[ANN] YAActL 0.2, Yet Another Actor Library (built in Julia)

I am happy to announce YAActL, a new actor library for concurrent programming in Julia.

An Actor is a computational entity that, in response to a message it receives, can concurrently:

  • send a finite number of messages to other actors;
  • create a finite number of new actors;
  • designate the behavior to be used for the next message it receives.

See: The Actor Model on Wikipedia.

YAActL is

  • available in the Julia registry,
  • based on the Actor model,
  • builds on Julia’s multiple dispatch and
  • Task, Channel and Threads.@spawn and
  • has also a little support for Distributed.
  • Actors follow a messaging protocol for dispatching their behavior functions and
  • got an Erlang/OTP-inspired API.
  • YAActL has a nice documentation.

Since it is quite new,

  • a supervisory tree and
  • a generic server behavior

are not yet implemented and will come in the next steps.

I think actors are a useful addition to Julia’s ecosystem. Please look at YAActL and tell me what you think. I would be happy if you try it out and find it useful.

I hope to get some feedback from you, help and/or collaborators sharing my excitement about actors.

10 Likes

This is great!

Have you seen the Swift concurrency manifesto ? Might have some interesting ideas for this space. Also leans heavily on actor stuff

1 Like

Thank you for the link. The paper is interesting and has a lot of references. I’m surprised to hear that Swift doesn’t have something like async/wait as basic concurrency primitives (the paper is from 2017).

But I share very much the general direction of the paper:

We are focusing on task based concurrency, not data parallelism.

There should be more work done on concurrency, understood as “composition of independently executing processes” (see: Rob Pike’s presentation Concurrency is not parallelism)

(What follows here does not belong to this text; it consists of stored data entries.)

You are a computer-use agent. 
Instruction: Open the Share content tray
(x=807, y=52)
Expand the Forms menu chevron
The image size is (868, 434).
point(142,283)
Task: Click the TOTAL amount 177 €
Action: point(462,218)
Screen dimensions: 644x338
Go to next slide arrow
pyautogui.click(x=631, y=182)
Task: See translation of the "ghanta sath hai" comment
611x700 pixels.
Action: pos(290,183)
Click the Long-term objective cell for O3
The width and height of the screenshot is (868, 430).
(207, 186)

Fortunately Julia has primitives for asynchronous programming: Task, @async, Channel, Threads.@spawn and the like. But working with those directly sometimes gets a little clunky.

Therefore I think that an API could be helpful. I don’t know if YAActL is the best approach, but it builds on ideas from Erlang/OTP as something time-tested. And you can do the stuff Rob Pike talks about, quite well with it.

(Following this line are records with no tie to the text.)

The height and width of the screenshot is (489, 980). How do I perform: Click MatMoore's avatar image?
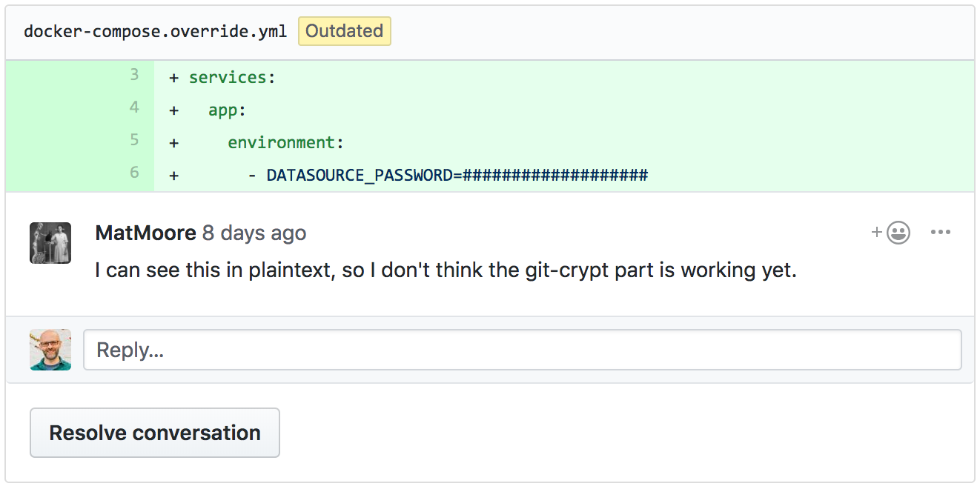tap(50, 243)
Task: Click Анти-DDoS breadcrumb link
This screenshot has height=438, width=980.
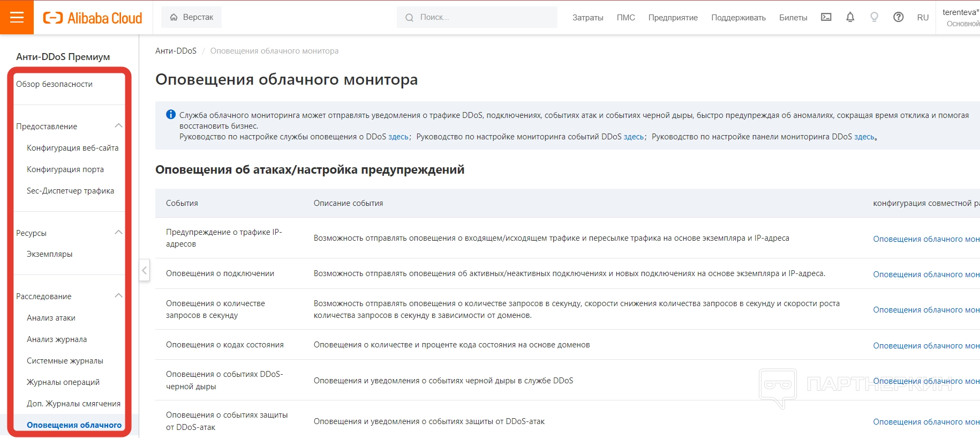Action: (x=176, y=51)
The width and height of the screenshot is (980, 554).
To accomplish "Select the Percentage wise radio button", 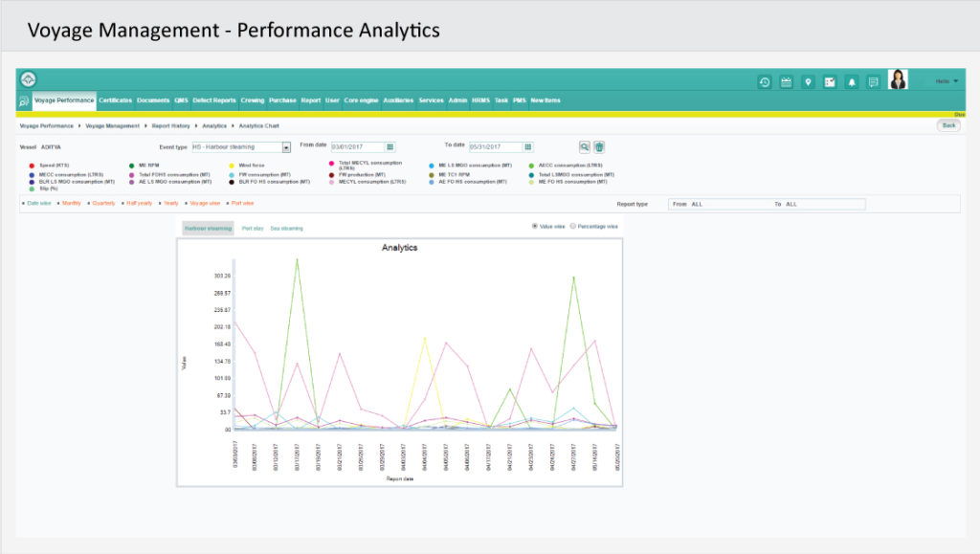I will [571, 226].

There are other ideas around: from Akka/Scala, Go, Pony … some cited in the manifesto. Let’s play with them!

3 Likes

Btw, I created and registered Actors.jl (https://github.com/oschulz/Actors.jl) a long time ago, but it it never got very far (it was before Julia had multi-threadable tasks).

If someone is interested, the package name is up for grabs (the last version was pre-Julia-v1.0), it could be replaced by a new actor package under the same name. Just let me know.

8 Likes

Do you plan to restart with working on actors?. What do you think of YAActL?

There is also Richard Palethorpe / Actors.jl · GitLab, but doesn’t seem to be active now.

Other languages have several actor libraries and frameworks. and many of them seem to be based on community efforts (e.g. Rust’s Actix). I think that a community effort for a Julian actor library should take Actors.jl.

Maybe/hopefully YAActL.jl will evolve to it. After learning more about Erlang I plan to implement an actor supervision tree next. I welcome any help.

2 Likes

There’s also Luvvy Luvvy - Use Actors liberally for robust, highly parallel Julia code (prototype) .

I think that a community effort for a Julian actor library should take Actors.jl .

I fully agree. Personally, I like the actor model very much, but won’t be able to do anything in that direction in the foreseeable future. So if there’s a community push for a nice fully-fledged actors package I’ll be glad to let them have Actors.jl.

1 Like

Actors.jl used to be Luvvy and Luvvy is now a web framework I only experimented with. I’m happy for the community to take Actors.jl if their is some momentum building around another project of course. OTOH there are a bunch of very different paths you can take with an Actor model library, so perhaps projects are more correct to use names like Actix or Akka.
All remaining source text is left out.